**RAW RECORDS:**
========

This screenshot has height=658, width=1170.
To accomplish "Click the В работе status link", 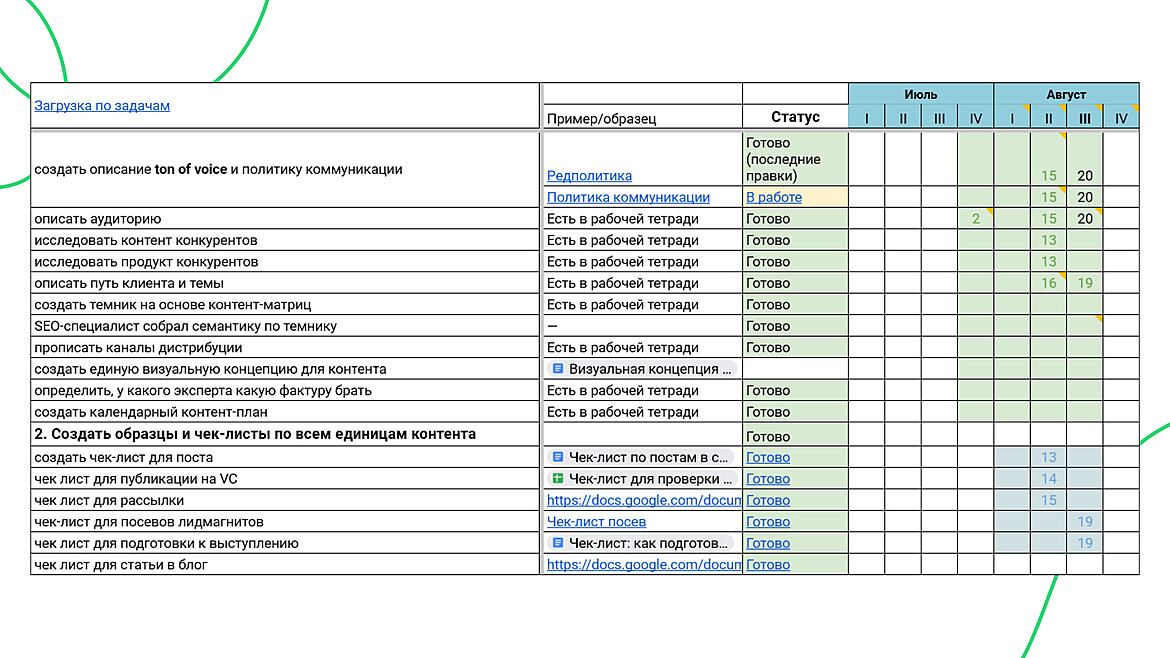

========

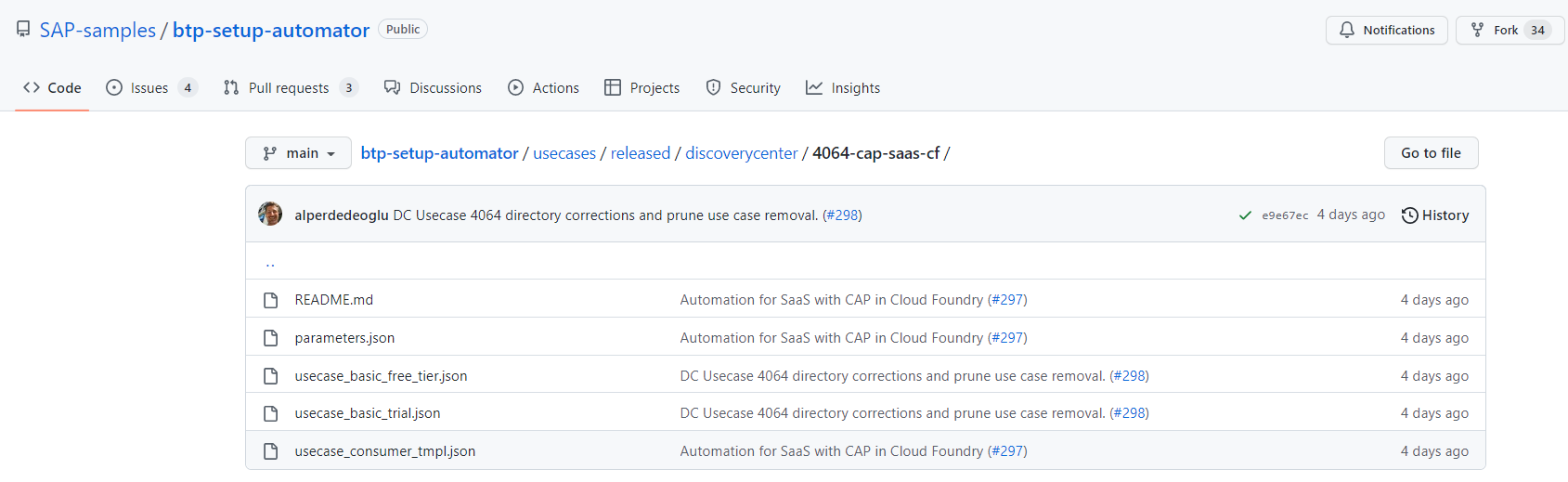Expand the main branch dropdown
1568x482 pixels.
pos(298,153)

========

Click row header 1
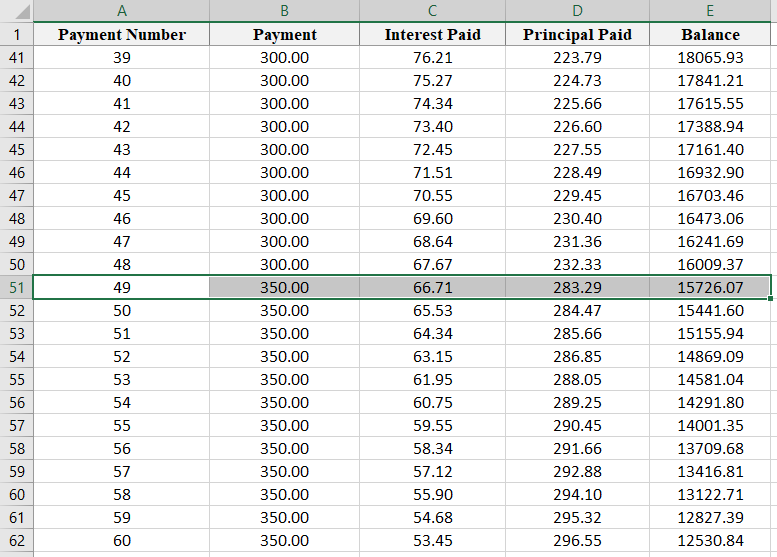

========

**STATED TASK:**
Return the listing text verbatim, from the line containing "This screenshot has height=658, width=1170." up to and including the line containing "the В работе". Omit the pictures from your output.

**COMPLETE RESPONSE:**
This screenshot has height=658, width=1170.
To accomplish "Click the В работе status link", 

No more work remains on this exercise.